A categorical/presumptive rule is also bad economics: To be sure, the price resulting from an arm’s-length process may accurately reflect fair value. But not always. In numerous seemingly benign cases, a facially disinterested process can still render a price falling short of fair value. In such situations, fair compensation requires an appraisal rule that is independent of the merger price. In fact, even the credible threat of an appraisal untethered to the merger price increases the chance that a market process will more accurately reflect fair value, as both bidders and target boards internalize the cost of approving a transaction at the lowest end of the range of fair values. As explained below, this ex ante benefit persists even if appraisals are prone to judicial error.

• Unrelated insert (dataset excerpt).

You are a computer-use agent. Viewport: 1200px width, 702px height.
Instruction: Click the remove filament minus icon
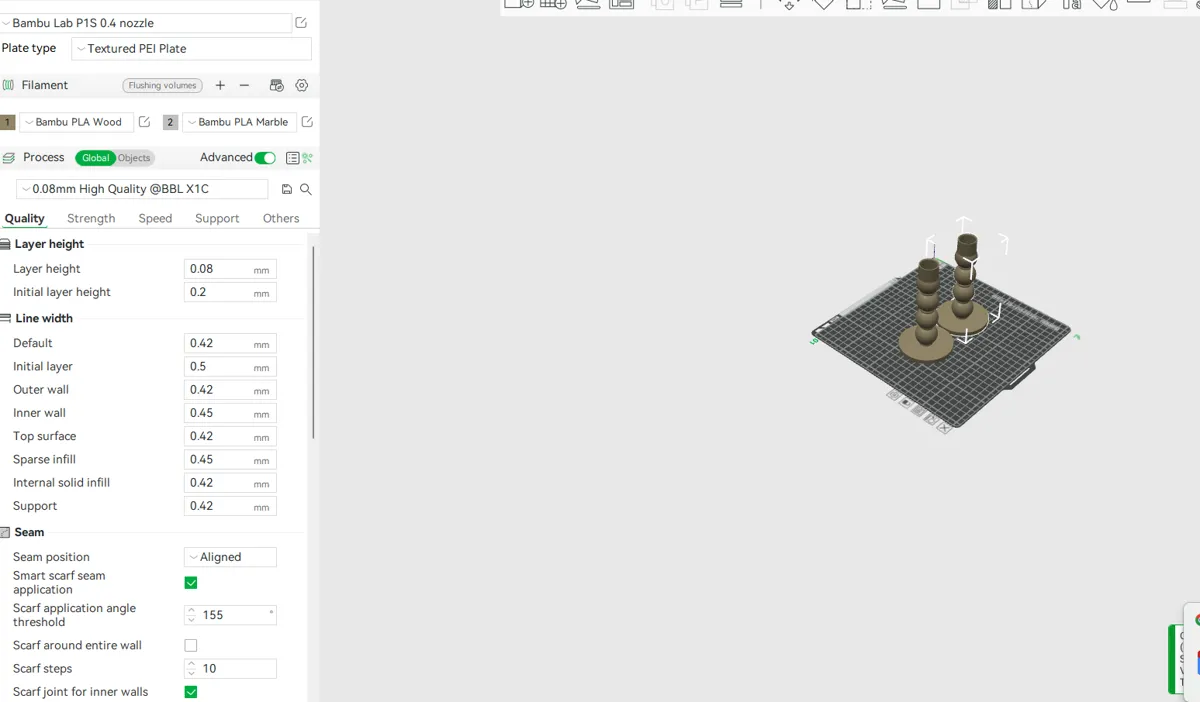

Finally, a categorical/presumptive rule is bad legal policy. Simply put, context matters: The evidentiary value of the deal price is a highly fact-sensitive question, ill-suited to a bright-line test. Any attempt at judicial line-drawing—preordaining circumstances where the transaction price must (or must not) be taken as conclusive—is doomed to be both over- and under-inclusive. The jurisprudential straightjacket urged by Appellant undermines the judicial discretion of Delaware’s sophisticated judiciary—a key factor in Delaware’s corporate law dominance.